> Instructions
• a. Answer these from the article on the Qrio robot study with toddlers:
(i) How old were the children Qrio interacted with?
(ii) What company does Seema Patel lead, and which robot does it make?
(iii) What is the goal of the RUBI project?
• b. Carry on the article about the Qrio robot study with toddlers, picking up after its last sentence.
-------- Source passage
PHOTO: Fumihide Tanaka/Machine Perception
Laboratory/ University of California, San Diego
|
6 November 2007—Entertainment robots have become
sophisticated enough that they can charm toddlers for
weeks, or even months, and could soon be useful to
teachers as permanent educational assistants, according
to research reported this week in
Proceedings of the National Academy of Sciences.
Qrio,
the dancing, bouncing, giggling robot spawn of Sony
Corp., tried out its social skills on a group of
children between 10 months and 24 months old at the
Early Childhood Education Center at the University of
California, San Diego, as part of a study on how
children socialize with robots. The researchers found
that the key to Qrio’s popularity was its ability to
move and respond to the children in a way that was
closely timed to the activity around it.
Robot designers usually measure the social competence
of their creations by observing the robots’ performance
in public demonstrations. Watching how well a robot can
grab and hold a person’s attention gives engineers ideas
about how to change software or aesthetic design. But
getting good feedback from toddlers in public
demonstrations can be hard, says Seema Patel, CEO of
Interbots,
a company that makes the entertainment robot Quasi. “It
becomes trickier with toddlers, because often they’re
being held or pushed in strollers,” and don’t have the
freedom to interact, she says.
The research was done as part of the University of
California, San Diego’s RUBI project, which has the goal
of developing a robotic teacher’s assistant. Fumihide
Tanaka, a researcher at the university put Qrio into the
children’s play space and watched as the toddlers tried
to sum up the new kid on the block.
----------------
-------- Data section
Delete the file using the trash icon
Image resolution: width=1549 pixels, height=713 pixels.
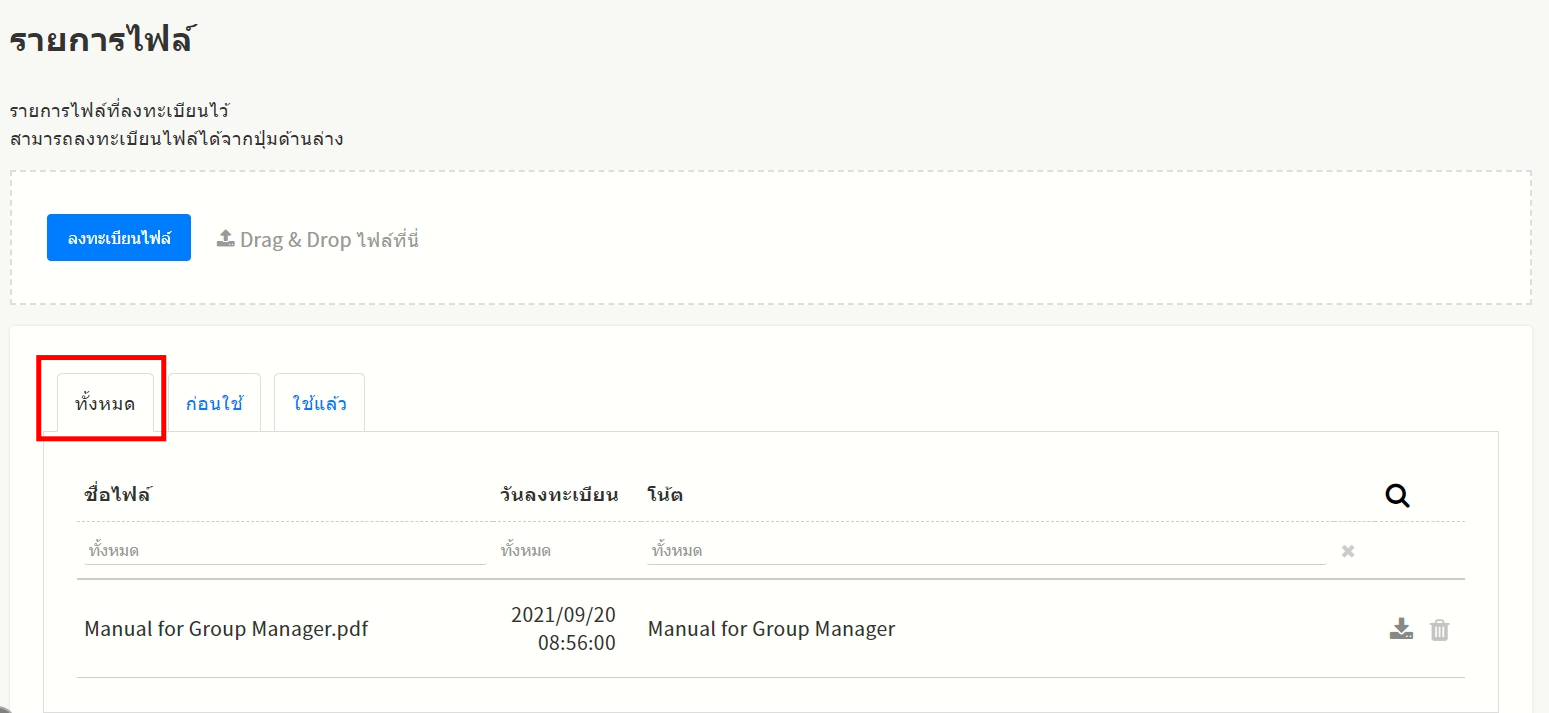1439,629
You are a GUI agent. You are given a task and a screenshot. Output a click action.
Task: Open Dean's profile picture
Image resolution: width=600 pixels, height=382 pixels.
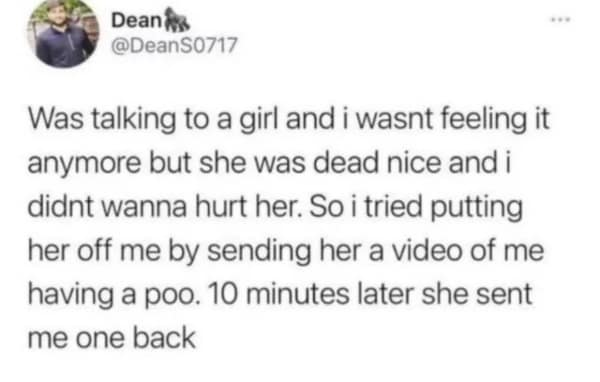click(63, 33)
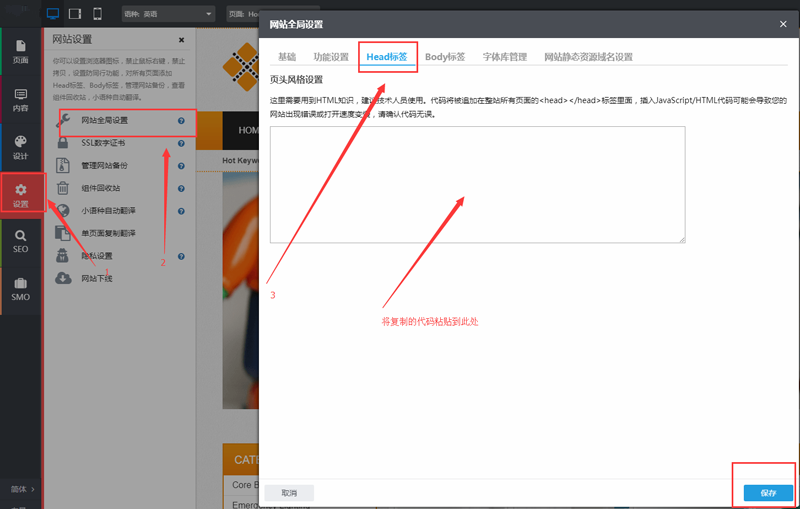Select the Body标签 tab
The image size is (800, 509).
point(445,57)
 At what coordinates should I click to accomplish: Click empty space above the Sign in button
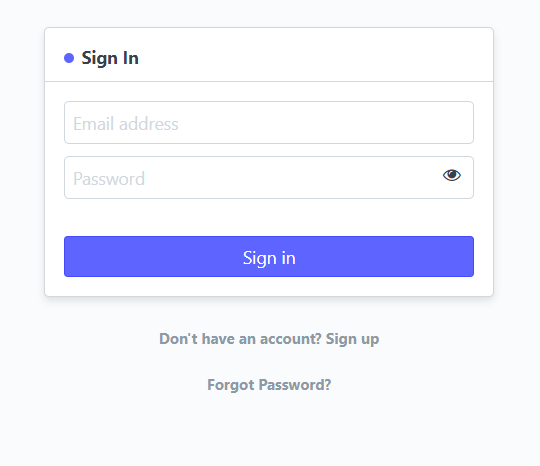point(269,217)
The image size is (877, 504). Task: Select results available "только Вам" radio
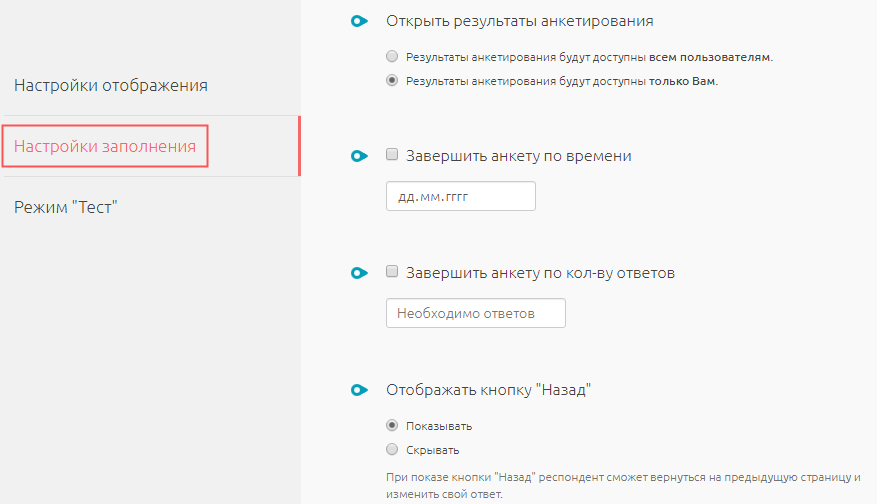point(392,81)

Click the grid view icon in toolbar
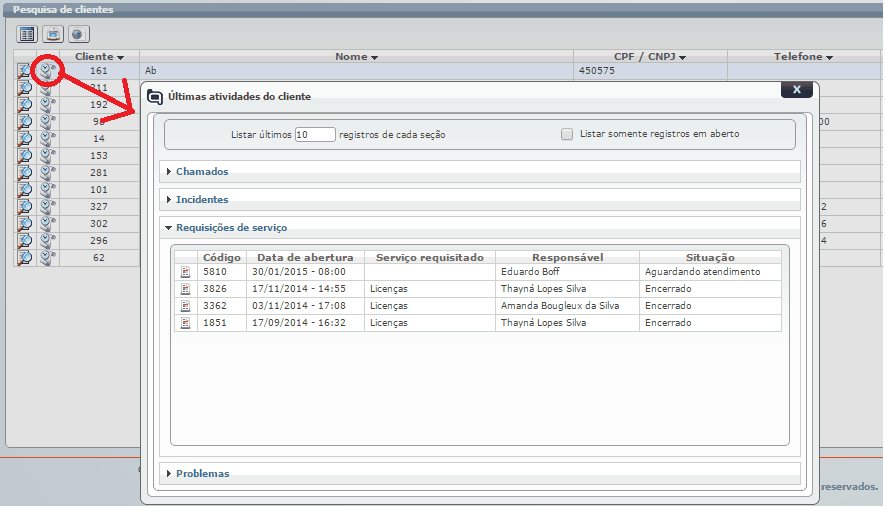(27, 33)
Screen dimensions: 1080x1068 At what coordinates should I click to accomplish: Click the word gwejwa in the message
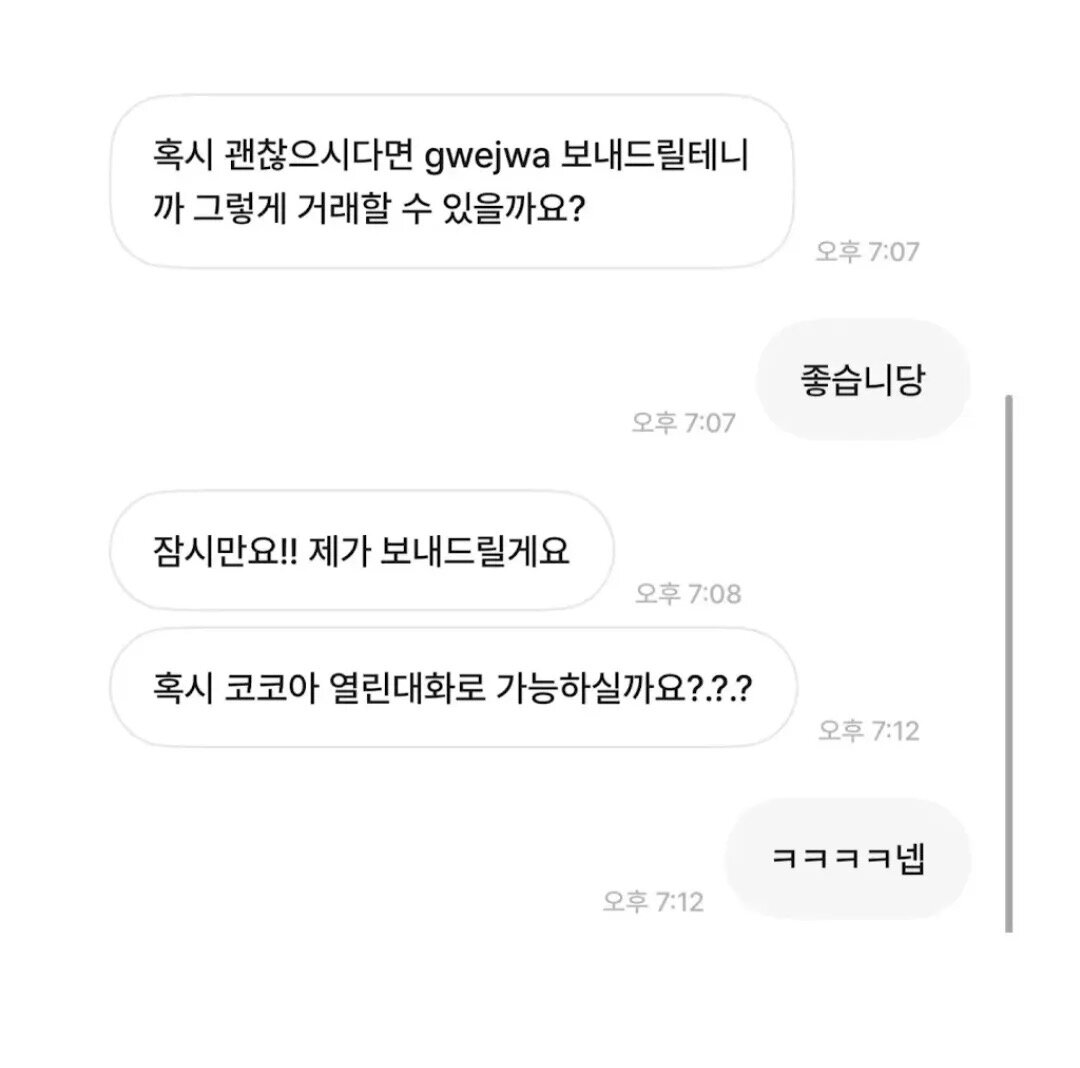pyautogui.click(x=488, y=157)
----------------
> Responses per task
• a.
(i) Between 10 months and 24 months old.
(ii) Interbots, which makes the entertainment robot Quasi.
(iii) To develop a robotic teacher's assistant.

• b.
The moment that a child began to engage with the
robot seemed to depend very much on the robot’s
responsiveness to social gestures. At first Qrio, whose
actions were partially controlled by an unseen operator,
would try to engage the children by waving a hand in
front of them as they passed by, but usually the robot
responded too slowly, and by the time it was waving, the
kids had already moved on. Programmers soon scrapped
that gesture. Instead they made Qrio
giggle [mpeg video] immediately after the kids
touched it on the head. The children quickly took more
interest in the robot, suggesting that closely coupling
the robot’s reaction time to the children’s behavior
will enhance how they interact.
Especially with toddlers, who are just learning to
speak and are still forming a concept of how a human
looks and acts, appealing to emotions will be more
engaging than trying to recreate human behaviors, says
Patel. And this means making the robot react quickly
with colors, sounds, and movements.
In another experiment, researchers tested the
importance of random behavior by watching the children’s
responses to the robot when it danced. Sometimes Qrio
performed an elaborately choreographed dance, and other
times it was allowed to jam to its own inspiration,
which was actually a set of responses to optical cues
coming into an internal camera. The kids, however,
showed no preference for either the predictable,
tethered Qrio or the jerkier, improvisational Qrio.
But predictability clearly factored heavily into
how deeply the kids bonded with the robot, says Tanaka.
Halfway through the experiments, the researchers
reprogrammed Qrio to be much more predictable by
limiting its set of behaviors. Even though they had been
happily playing with Qrio for several weeks, the
children stopped touching the robot as much and in
general paid less attention to it until the programmers
restored the full range of behaviors.
In designing a social robot, making it
unpredictable may be even more important than making it
seem lifelike, explains Patel. The easiest way to lose
someone’s interest in a robot is to give it highly
repetitive movements, she says. “The minute you start to
see repeats, it’s clear that it’s not ‘real.’ ”
People also quickly lose interest in robots when
their design guarantees a more elaborate performance
than they can give, says Jonathan Klein, one of the
developers of the BEAR (for Battlefield
Extraction-Assist Robot), an army-contracted robot
designed to carry wounded soldiers off the battlefield.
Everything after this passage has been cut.